Laughing With Life

A Smile in Overdrive, Between Two Rosy Cheeks


It comes in many flavors. Lilting lips, like the sweet tinkle of silver bells clasping the ankle of a graceful dancer. Musical like a hurrying brook. Gap-toothed like a grin. Hesitant like the soft rustle of windblown trees. And many times, high pitched and shrieky like a demented hyena with its tail on fire. In all its avatars, laughter is a jubiliant explanation of life — an elated, unchecked song stretching in joyful chorus, celebrating existence. A smile in overdrive that stretches between two rosy cheeks.

Laughter transforms. Infuses a glow of animation into the most homely countenance.
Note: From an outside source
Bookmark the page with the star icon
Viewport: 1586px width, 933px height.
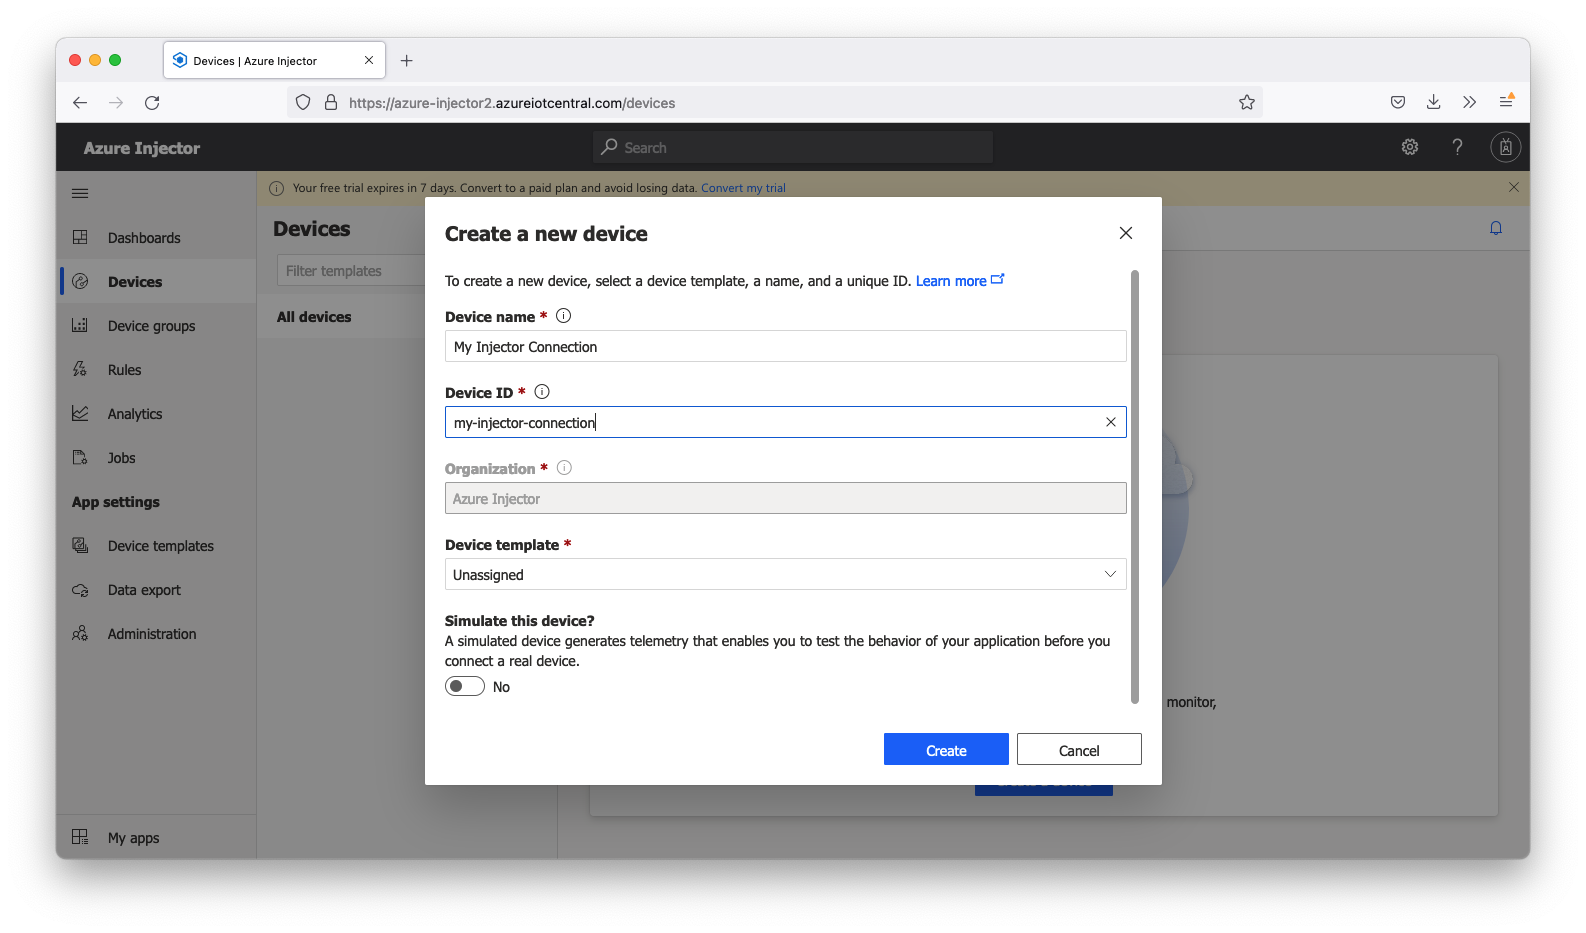coord(1246,102)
Lights up a petulant face. Crinkles up the saddest eyes. For thousands of years, alluring sirens have harnessed it to win the hearts of their men. Renowned painter Leonardo da Vinci portrayed a slighter, more enigmatic form of laughter — through his Mona Lisa, that continues to pique the curiosity of millions with its mystery, even today. And laughter could have changed the course of many a famed saga of love. If Juliet had overbalanced on that terrace and fallen head-first on Romeo, maybe the ensuing hilarity would have ensured a happier ending instead of the poison-ridden debacle we know about. If Tolstoy’s Anna Karenina had taken it easy and laughed off the infamy of her lover, in place of ending her life on a Russian railroad, would we even have read that story? Why is it that doomed love, foxtrotting with financial decrepitude and melodramatic wretchedness are celebrated eternally and held up as the ultimate spice to be coveted by all lovers? It is as if, love is not true enough, unless subjected to the crucible of tragedy. When in fact, it is laughter that can build the merriest love stories.

Laughter is — love amused. It lights up the bleakest room and makes life worth living. It pushes away the most straitened of circumstances, smoothens the anxious brow and magically bestows the right perspective to everything. Its incessant peal can bind hearts together. If we start laughing more instead of frantically chasing after the latest anti-aging fads, we could get rid of the lines of worry both from our faces and from our lives.

It is this lighter side of life that should be truly celebrated — with an open-hearted guffaw.